Personal details
- Born: 27 June 1933 Aali en Nahri, Lebanon
- Died: 17 February 2026 (aged 92)
- Party: Progressive Socialist Party
- Children: 4
- Occupation: Journalist

= Mohsen Dalloul =

Lebanese journalist and politician (1933–2026)

Mohsen Dalloul (محسن دلول; 27 June 1933 – 17 February 2026) was a Lebanese journalist and politician. Being a member of the Progressive Socialist Party he served as the minister of agriculture and minister of defense in the 1990s. Dalloul was a long-term member of the Lebanese Parliament, serving between 1991 and 2004.

==Early life and education==
Dalloul was born in Aali en Nahri, Zahle district in 1933. He hailed from a Shiite family. He attended Oriental College in Zahlé where he completed his secondary education. He held a degree in sociology.

==Career==
Following his graduation Dalloul worked as a teacher in the Bekaa and Beirut districts. He then began to work for newspapers and magazines and joined the Editors’ Syndicate where he was a lifelong member. In 1951 he became a member of the Progressive Socialist Party and held various positions including deputy chairman. In the 1980s he also served as a senior aide to Walid Jumblatt, party's leader.

Dalloul was first elected as a deputy representing the Baalbek-Hermel district in the elections in 1991. In the general elections in 1992 he was elected to the Parliament from the Zahle district. He was elected as a deputy from the Bekaa Governorate in the elections held in 1996 and from the Zahle district in the elections of 2000.

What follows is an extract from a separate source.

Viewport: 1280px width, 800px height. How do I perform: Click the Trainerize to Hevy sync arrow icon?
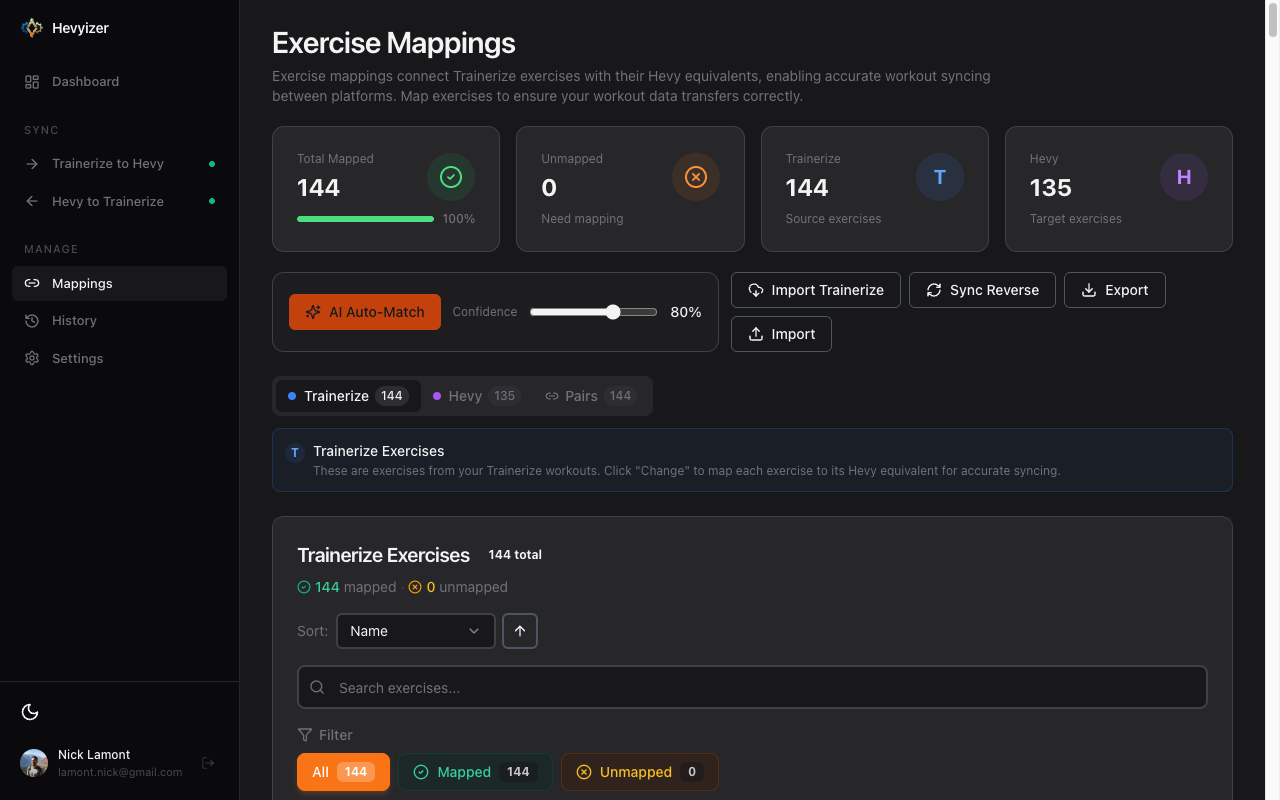[x=32, y=163]
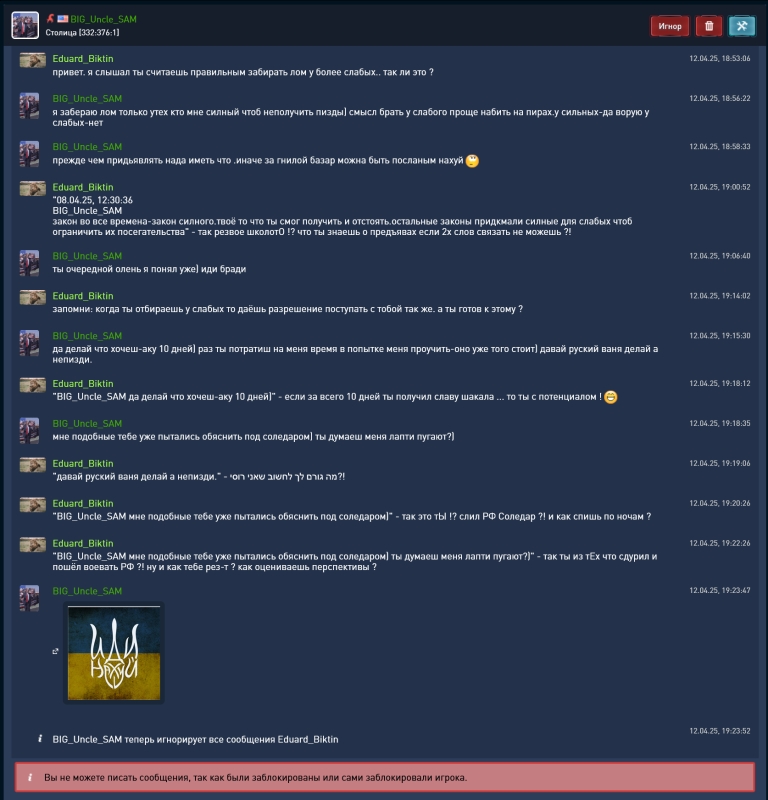
Task: Click BIG_Uncle_SAM avatar beside image message
Action: (x=29, y=598)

He was appointed minister of agriculture to the cabinet led by Prime Minister Selim Hoss and held the post from 25 November 1989 to 24 December 1990. He served in the same post in the cabinet of Omar Karami from 24 December 1990 to 16 May 1992 and in the cabinet headed by Rashid Solh between 16 May 1992 and 31 October 1992. Dalloul was named as the minister of defence on 31 October 1992 and served in the post in the first cabinet of Rafiq Hariri until 25 May 1995. He continued to serve in the same post in the second cabinet of Hariri from 11 July 1996 and in the next Hariri cabinet between 11 July 1996 and November 1998.

===Views and alliances===
Dalloul had a pro-Syrian and pro-Iran stance, as well as close connections with the Syrian politicians. It was Syrian vice president Abdul Halim Khaddam who helped Dalloul to assume significant cabinet posts. Dalloul's another close confidant was Hikmat Shihabi, a senior Syrian military officer. During the civil war in Lebanon the Phalangist militia leader Bashir Gemayel and the Progressive Socialist Party leader Kamal Jumblatt secretly met at the Beirut apartment of Dalloul on 2 June 1976 while he was serving as the vice chairman of the party. In 2010 Dalloul argued that Iran should possess nuclear arms which should not be used only to maintain peace in the region, but also to have a dissuasive force against Israel.

==Personal life and death==
Dalloul married Siham Kanaan, and they had four children: Nizar, Ali, Ziyad and Rola. His eldest son, Nizar, is married to the daughter of Nazik Hariri, second wife of Rafiq Hariri. Nizar and Ali Dalloul have business investments and were among the shareholders of LibanCell, Lebanese cell phone company, between 1994 and 2002. Dalloul's sons were granted the license for the cell phone operator when their father was serving as defense minister in the Hariri cabinets. In the late 1990s the shareholders of LibanCell included Telecom Finland, also known as Sonera (14%), and Saudi Al Mabani (20%).

He was the author of various books, which were published in the 2000s.

Dalloul died on 17 February 2026, at the age of 93.